= Remote direct memory access =

Low-level hardware direct memory access

In computing, remote direct memory access (RDMA) is direct memory access from the memory of one computer into that of another without involving either computer's operating system. This permits high-throughput, low-latency memory access over a network, which is especially useful in massively parallel computer clusters.

== Overview ==
RDMA supports zero-copy networking by enabling the network adapter to transfer data from the wire directly to application memory or from application memory directly to the wire, eliminating the need to copy data between application memory and the data buffers in the operating system. Such transfers require no work to be done by CPUs, caches, or context switches, and transfers continue in parallel with other system operations. This reduces latency in message transfer.

However, this strategy presents several problems related to the fact that the target node is not notified of the completion of the request (single-sided communications).

== Acceptance ==
As of 2018 RDMA had achieved broader acceptance as a result of implementation enhancements that enable good performance over ordinary networking infrastructure. For example RDMA over Converged Ethernet (RoCE) now is able to run over either lossy or lossless infrastructure. In addition iWARP enables an Ethernet RDMA implementation at the physical layer using TCP/IP as the transport, combining the performance and latency advantages of RDMA with a low-cost, standards-based solution. The RDMA Consortium and the DAT Collaborative have played key roles in the development of RDMA protocols and APIs for consideration by standards groups such as the Internet Engineering Task Force and the Interconnect Software Consortium.
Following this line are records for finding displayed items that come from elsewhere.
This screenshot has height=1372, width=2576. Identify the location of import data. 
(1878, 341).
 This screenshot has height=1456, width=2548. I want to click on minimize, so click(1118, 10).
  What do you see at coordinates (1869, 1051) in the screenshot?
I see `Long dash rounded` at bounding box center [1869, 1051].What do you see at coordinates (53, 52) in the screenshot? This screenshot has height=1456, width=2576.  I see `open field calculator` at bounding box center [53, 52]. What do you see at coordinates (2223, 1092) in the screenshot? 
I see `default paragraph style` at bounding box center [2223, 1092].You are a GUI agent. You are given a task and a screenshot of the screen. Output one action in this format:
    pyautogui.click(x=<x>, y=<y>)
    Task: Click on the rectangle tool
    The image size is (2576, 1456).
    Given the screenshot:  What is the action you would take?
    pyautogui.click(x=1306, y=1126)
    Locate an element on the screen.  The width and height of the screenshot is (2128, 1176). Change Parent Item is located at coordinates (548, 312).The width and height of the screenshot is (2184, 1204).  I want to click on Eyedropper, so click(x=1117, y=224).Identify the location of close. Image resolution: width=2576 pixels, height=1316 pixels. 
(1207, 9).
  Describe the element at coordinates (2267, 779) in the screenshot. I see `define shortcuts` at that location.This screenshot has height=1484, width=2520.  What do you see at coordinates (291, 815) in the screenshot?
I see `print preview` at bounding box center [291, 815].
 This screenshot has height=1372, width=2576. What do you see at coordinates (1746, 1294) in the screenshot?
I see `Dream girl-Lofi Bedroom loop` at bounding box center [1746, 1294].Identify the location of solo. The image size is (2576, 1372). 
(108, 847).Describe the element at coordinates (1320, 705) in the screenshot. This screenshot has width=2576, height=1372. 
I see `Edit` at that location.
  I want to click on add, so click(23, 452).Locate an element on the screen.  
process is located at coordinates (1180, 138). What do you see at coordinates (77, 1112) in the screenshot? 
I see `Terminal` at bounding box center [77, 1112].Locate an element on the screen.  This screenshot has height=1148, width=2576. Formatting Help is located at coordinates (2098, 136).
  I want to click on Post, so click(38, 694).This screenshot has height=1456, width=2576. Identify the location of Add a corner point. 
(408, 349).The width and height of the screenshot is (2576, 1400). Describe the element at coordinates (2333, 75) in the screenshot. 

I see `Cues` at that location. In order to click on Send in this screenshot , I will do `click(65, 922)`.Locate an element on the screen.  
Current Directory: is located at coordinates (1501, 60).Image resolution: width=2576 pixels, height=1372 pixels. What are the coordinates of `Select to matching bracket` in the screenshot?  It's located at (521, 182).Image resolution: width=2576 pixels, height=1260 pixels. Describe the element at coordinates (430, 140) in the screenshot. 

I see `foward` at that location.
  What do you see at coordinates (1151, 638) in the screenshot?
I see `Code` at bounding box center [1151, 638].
Hardware vendors have started working on higher-capacity RDMA-based network adapters, with rates of 100 Gbit/s reported. Software vendors, such as IBM, Red Hat and Oracle Corporation, support these APIs in their latest products, and since 2013, engineers have been developing network adapters that implement RDMA over Ethernet.
Both Red Hat Enterprise Linux and Red Hat Enterprise MRG have support for RDMA. Microsoft supports RDMA in Windows Server 2012 via SMB Direct. VMware ESXi also supports RDMA as of 2015.

Common RDMA implementations include the Virtual Interface Architecture, RDMA over Converged Ethernet (RoCE), InfiniBand, Omni-Path, iWARP and Ultra Ethernet.

== Using RDMA ==
Applications access control structures using well-defined APIs originally designed for the InfiniBand Protocol (although the APIs can be used for any of the underlying RDMA implementations). Using send and completion queues, applications perform RDMA operations by submitting work queue entries (WQEs) into the submission queue (SQ) and getting notified of responses from the completion queue (CQ).

== Transport types ==
RDMA can transport data reliably or unreliably over the Reliably Connected (RC) and Unreliable Datagram (UD) transport protocols, respectively. The former has the benefit of preserving requests (no requests are lost), while the latter requires fewer queue pairs when handling multiple connections. This is due to the fact that UD is connection-less, allowing a single host to communicate with any other using a single queue.